What the task asks: The line with "Where should I click to: Collapse" through the last line of the entries: give these again exactly, and only these, without any pictures.

Input records:
------------

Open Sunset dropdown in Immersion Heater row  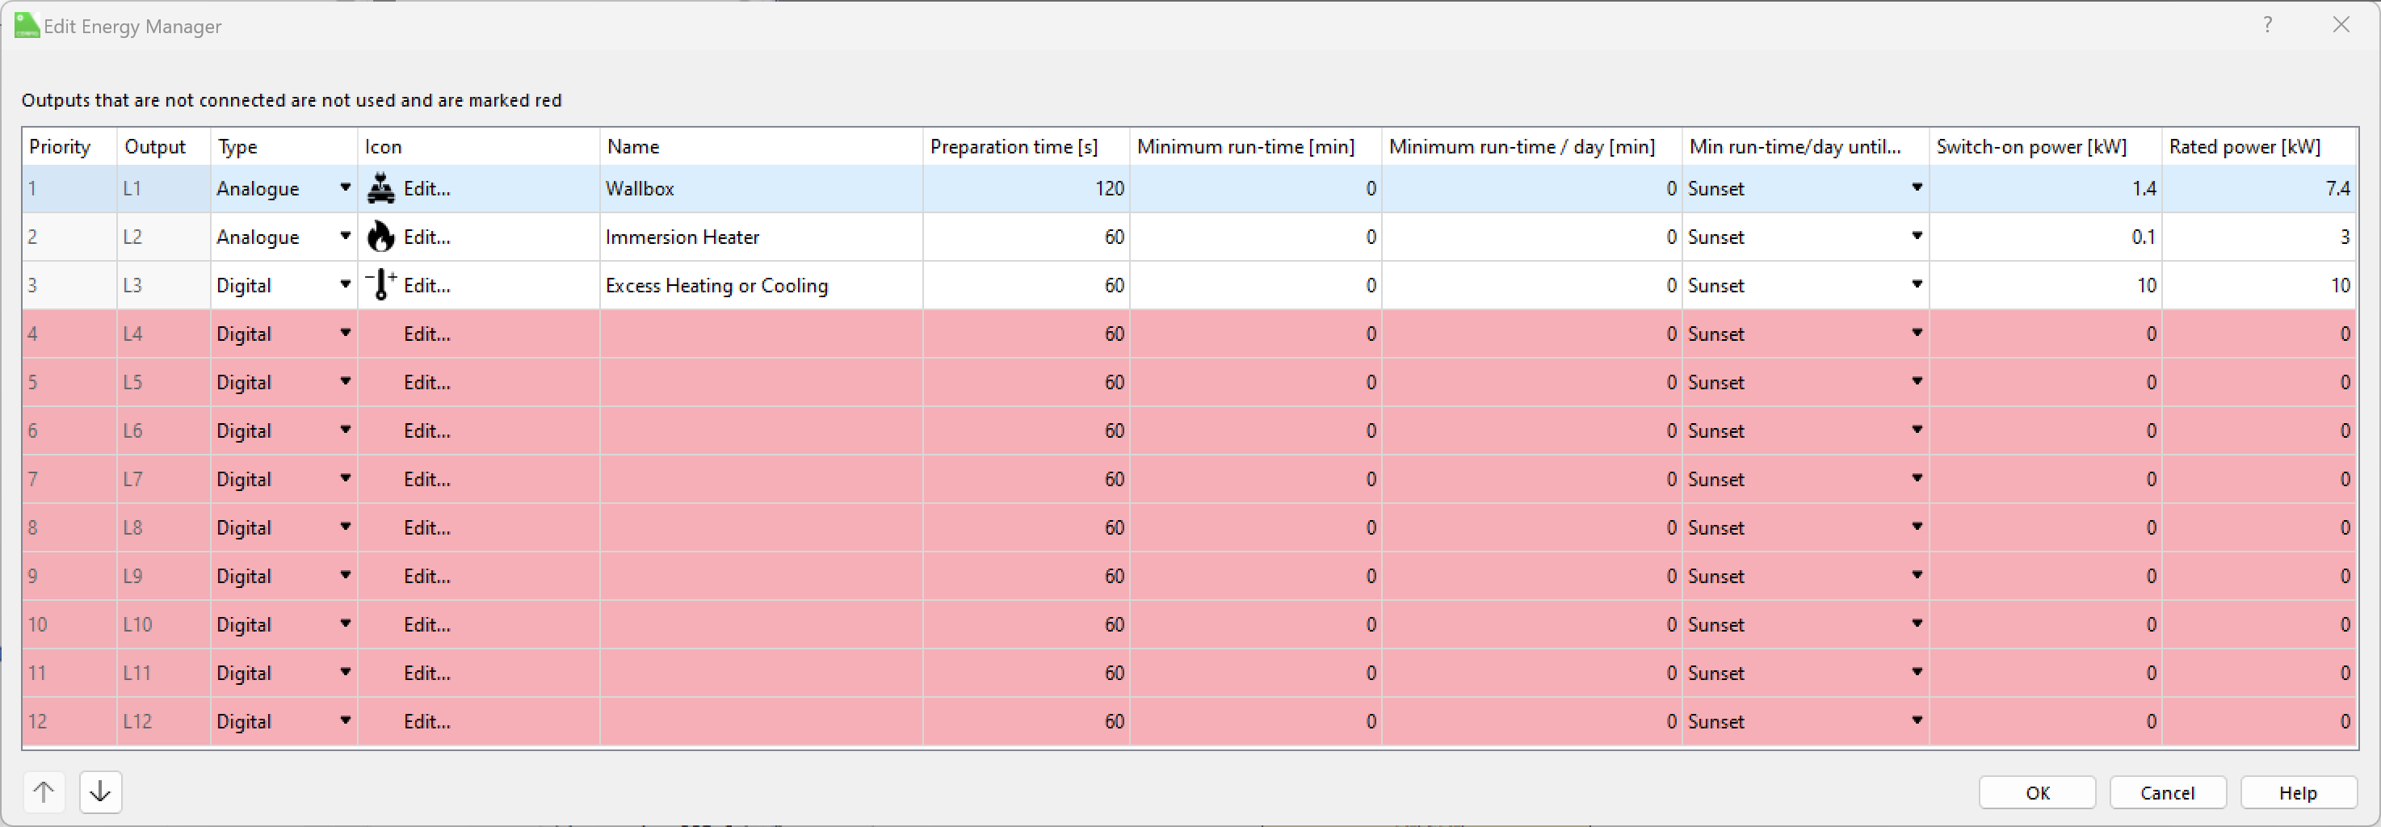point(1916,237)
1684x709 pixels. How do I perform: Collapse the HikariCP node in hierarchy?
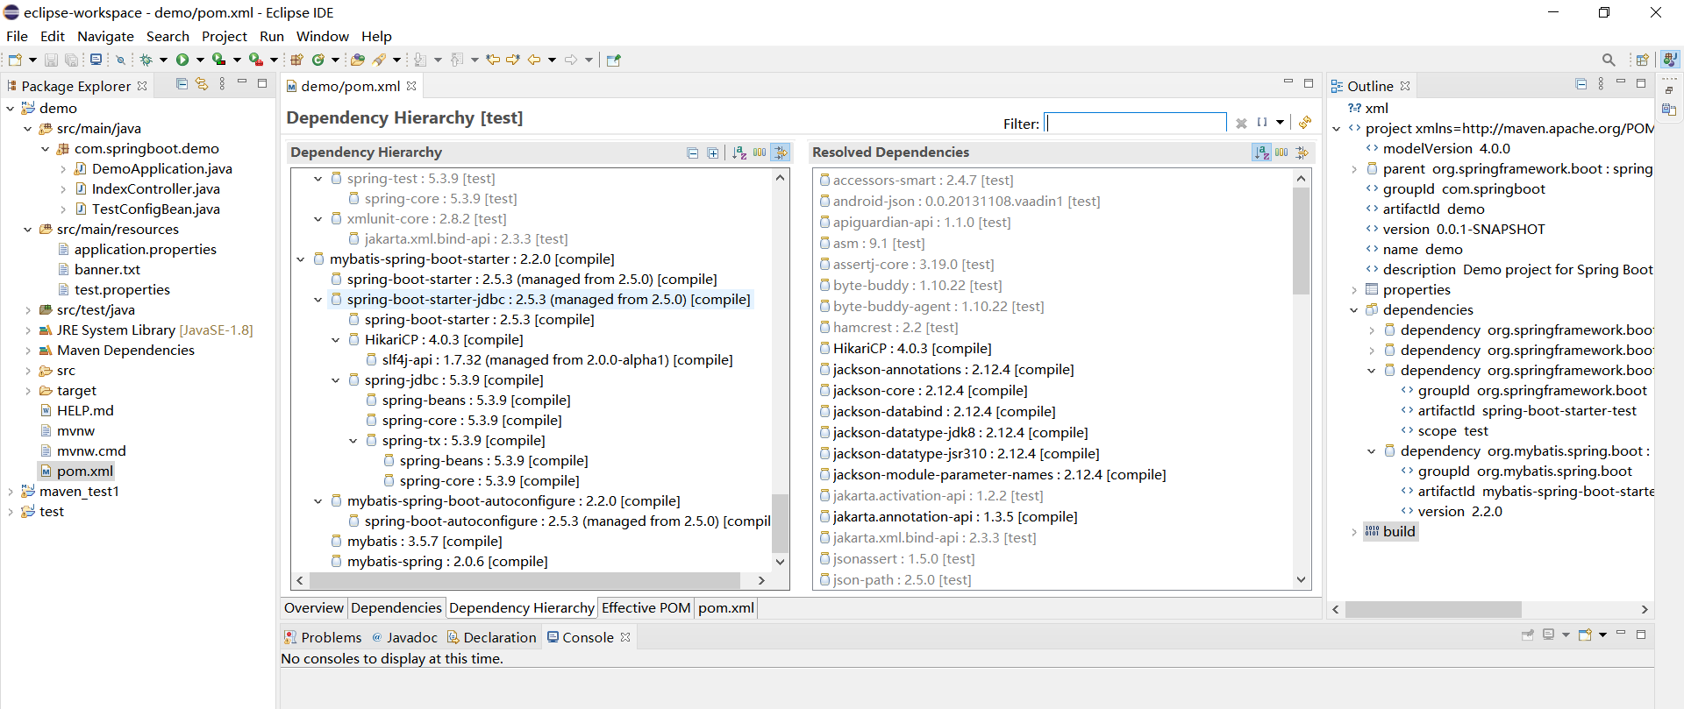(336, 340)
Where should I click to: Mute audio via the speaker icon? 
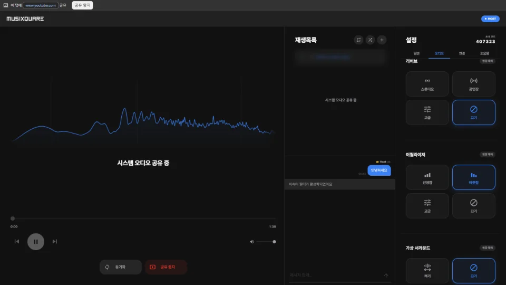pyautogui.click(x=252, y=242)
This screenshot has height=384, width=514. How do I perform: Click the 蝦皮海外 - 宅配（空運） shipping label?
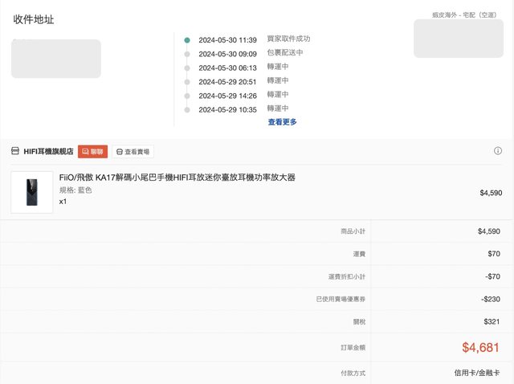(464, 14)
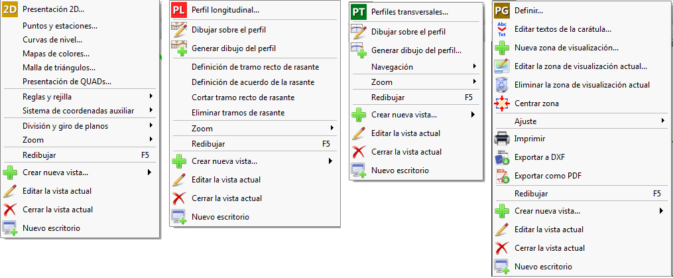Click the Exportar como PDF icon
Screen dimensions: 673x278
[x=503, y=176]
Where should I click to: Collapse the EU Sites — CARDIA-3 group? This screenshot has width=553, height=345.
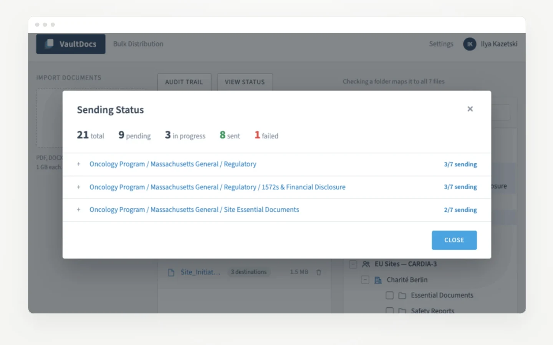coord(353,264)
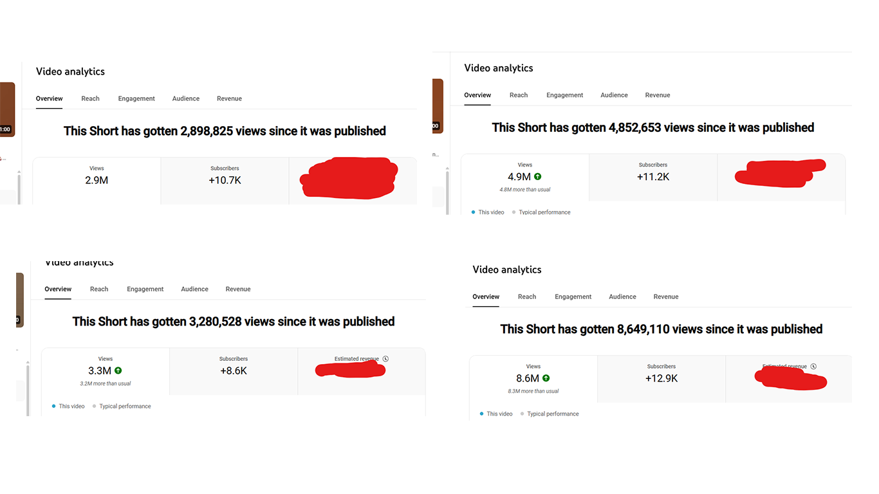Click green up-arrow icon beside 4.9M views
Viewport: 879px width, 494px height.
pos(537,176)
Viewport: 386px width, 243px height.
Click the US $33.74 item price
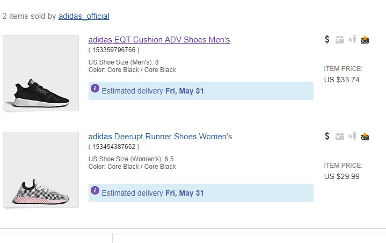coord(341,80)
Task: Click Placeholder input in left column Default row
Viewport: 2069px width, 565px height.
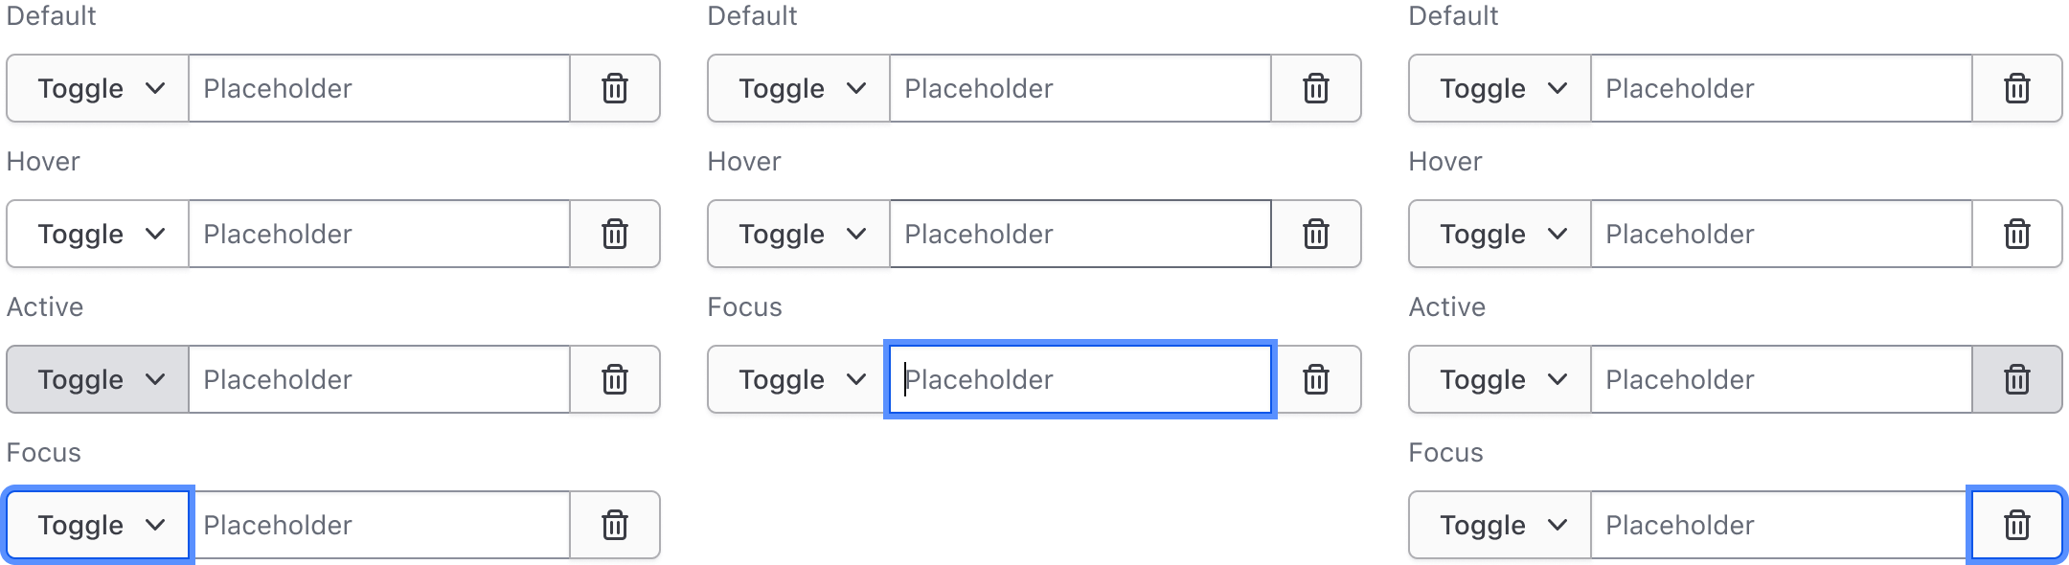Action: coord(378,88)
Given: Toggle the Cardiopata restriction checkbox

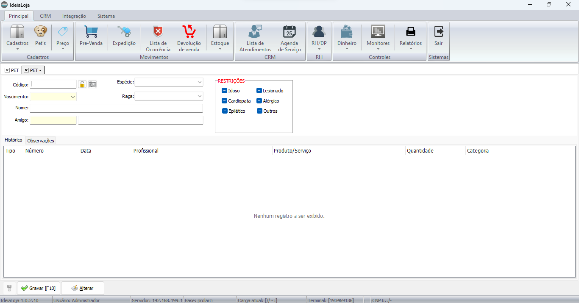Looking at the screenshot, I should 225,101.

------------

Output for this exercise:
Where should I click to: Collapse the EU Sites — CARDIA-3 group? This screenshot has width=553, height=345.
coord(353,264)
Click green up-arrow icon beside 4.9M views
Viewport: 879px width, 494px height.
pos(537,176)
Viewport: 386px width, 243px height.
Click the US $33.74 item price
coord(341,80)
Task: Click Placeholder input in left column Default row
Viewport: 2069px width, 565px height.
Action: coord(378,88)
Given: Toggle the Cardiopata restriction checkbox

Looking at the screenshot, I should 225,101.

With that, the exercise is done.